The message had been waiting for him at the inn when they’d returned.

Come to The Forlorn Hope at seven.

Take a table by the stairs.

Fingering his glass, he worked on blending in. Disappearing. Difficult because of the placement of his table, but not impossible. He’d not abandoned his battle skills when he’d stepped off the boat in Portsmouth. Just drowned them.

While he waited, he kept an eye on those coming and going. Counted the men heading upstairs. Made mental note of all exits.

A loud party of militia officers held court by the hearth. Near the back, a group of infantry sat, their attention all for their ongoing card game. Lucy and her kind served drinks as they sought customers for the tavern’s upstairs rooms.

Cam couldn’t help but compare their rice-powdered breasts and pasted smiles to Morgan’s prowling grace, the huntress light in her golden stare. Even now, with all her efforts bent on proving herself one of the boys, she was the most feminine female he’d ever known.

Sex with a sword.

There was a dangerous thought. He glanced at his watch. It was long past seven. He’d give it another ten minutes.

The stairs behind him creaked as another satisfied john returned to the taproom from the brothel above. But halfway down, the footsteps slowed. A hoarse, gravelly voice sounded low in Cam’s ear. “Remember me, Sin?”

He stiffened. Few people knew him by that name. And with good reason. It was a name he hated. A name that symbolized a time in his life he thought ended last year with a dagger thrust through his upper back. Another tearing into his thigh.

“Unfortunately, yes,” Cam answered without turning around, his fingers tightening on his glass.

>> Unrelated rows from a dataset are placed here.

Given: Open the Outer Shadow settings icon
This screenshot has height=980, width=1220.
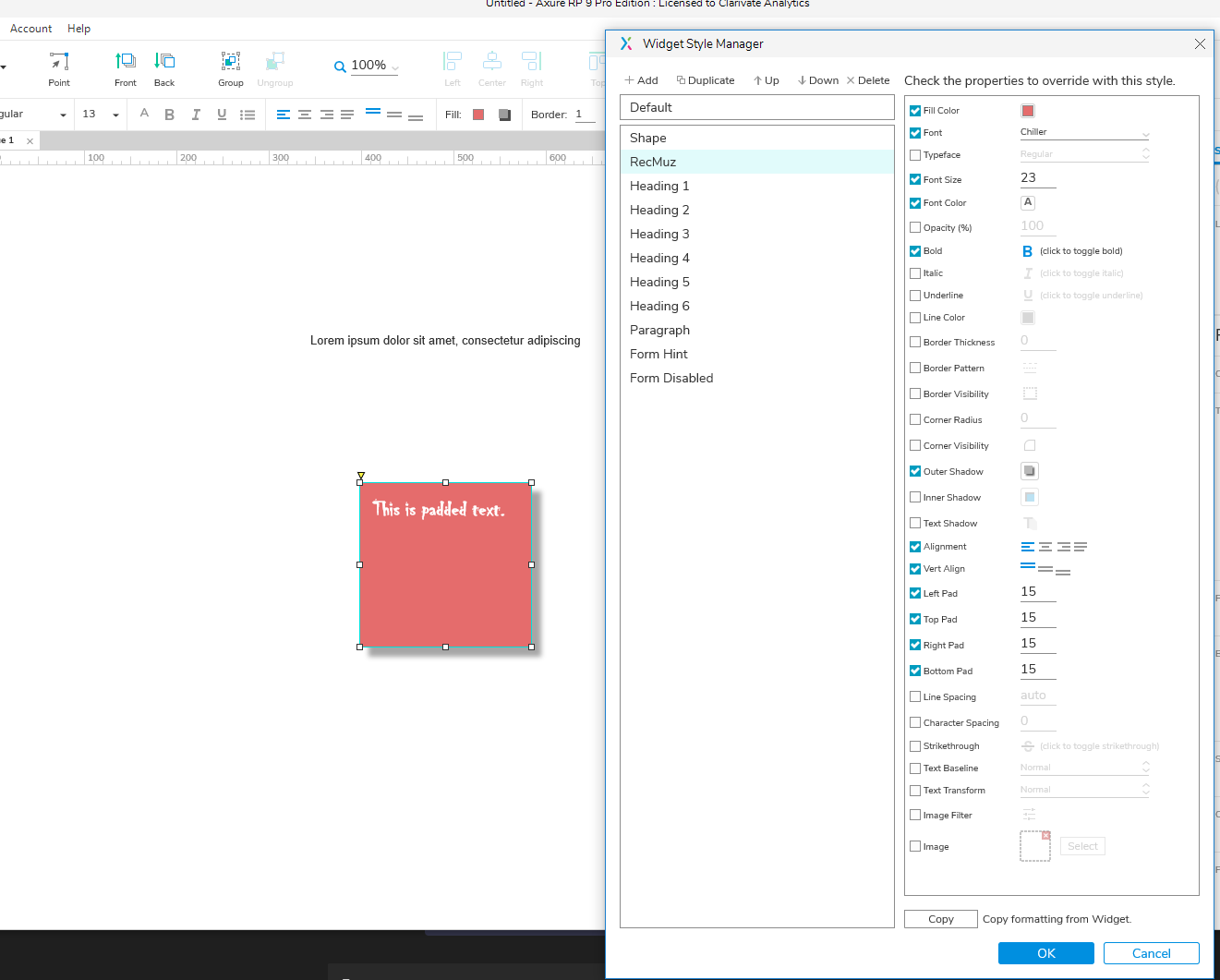Looking at the screenshot, I should click(x=1029, y=471).
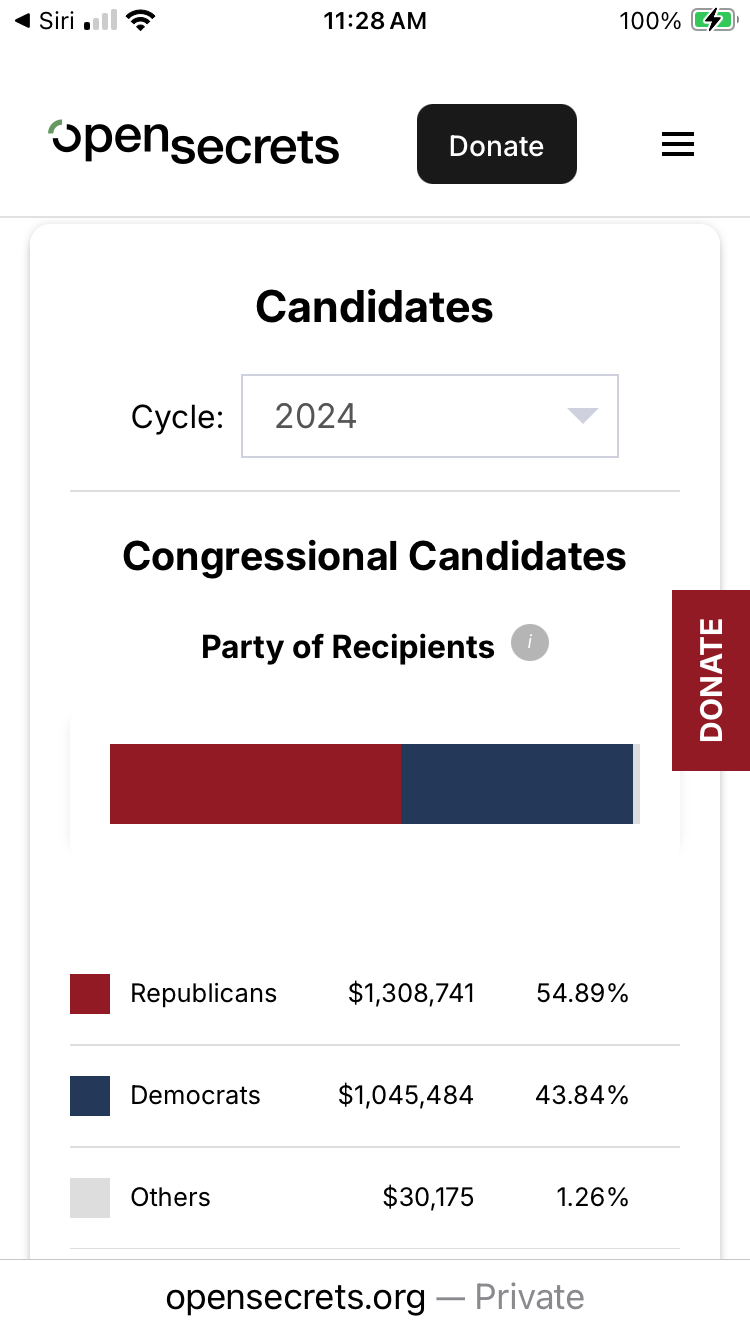Screen dimensions: 750x1334
Task: Click the red vertical DONATE side tab
Action: pos(711,680)
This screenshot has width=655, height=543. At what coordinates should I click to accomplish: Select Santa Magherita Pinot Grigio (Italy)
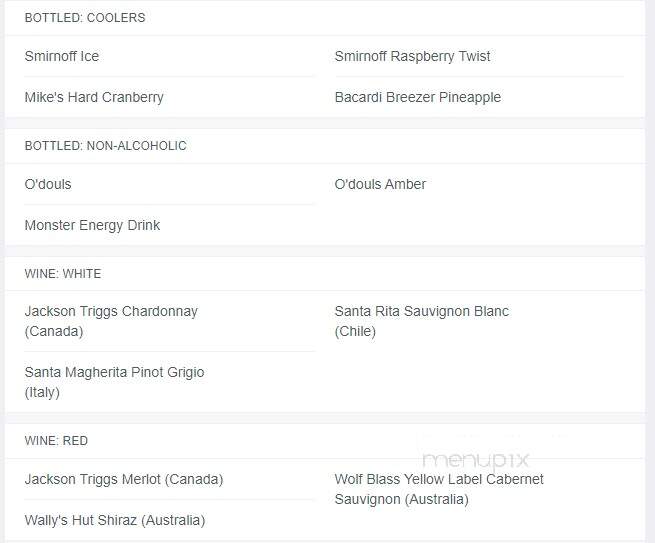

A soldier in the scarlet jacket and gosling green facings of the Fifth Foot dropped into a seat across from him, though it could just as easily have been the scarlet and white of the Third Dragoon Guards. Or even a French grenadier’s bearskin cap and epaulettes. Cam had seen him in all of them.

Uniforms meant little to Rastus. A scrounger extraordinaire, he used what came to hand or what was most expedient under the circumstances. It’s how he survived when others smarter, faster, or stronger didn’t. “Welcome home, Colonel. Been a while.”

“Not long enough, Corporal. I heard they shot you for a deserter.”

Weedy and pouch-faced with a terminal shake in his hands, Rastus lit a cheroot. Closed his eyes as he inhaled. Blew the smoke out through his nose with a yellow smile. “Nah, just a mite of confusion. I decided to head back to Spain with my woman. You remember Dolores? There was a bit of trouble, but it come right in the end.”

“Did you finally make an honest woman of her?”

“Ha,” Rastus snorted. “Marriage? I ain’t one for shackling myself. Dolores found herself a butcher in San Millan. Fought as a guerilla in the war. Lots of practice cutting meat, eh?” Rastus cracked his knuckles. Snapped his neck.

Cam cringed, remembering where he’d been and what he’d been preparing to do the last time he’d heard that incessant, aggravating one-by-one crunch of bone. He picked up his glass, knowing it wouldn’t take much to push those thoughts away.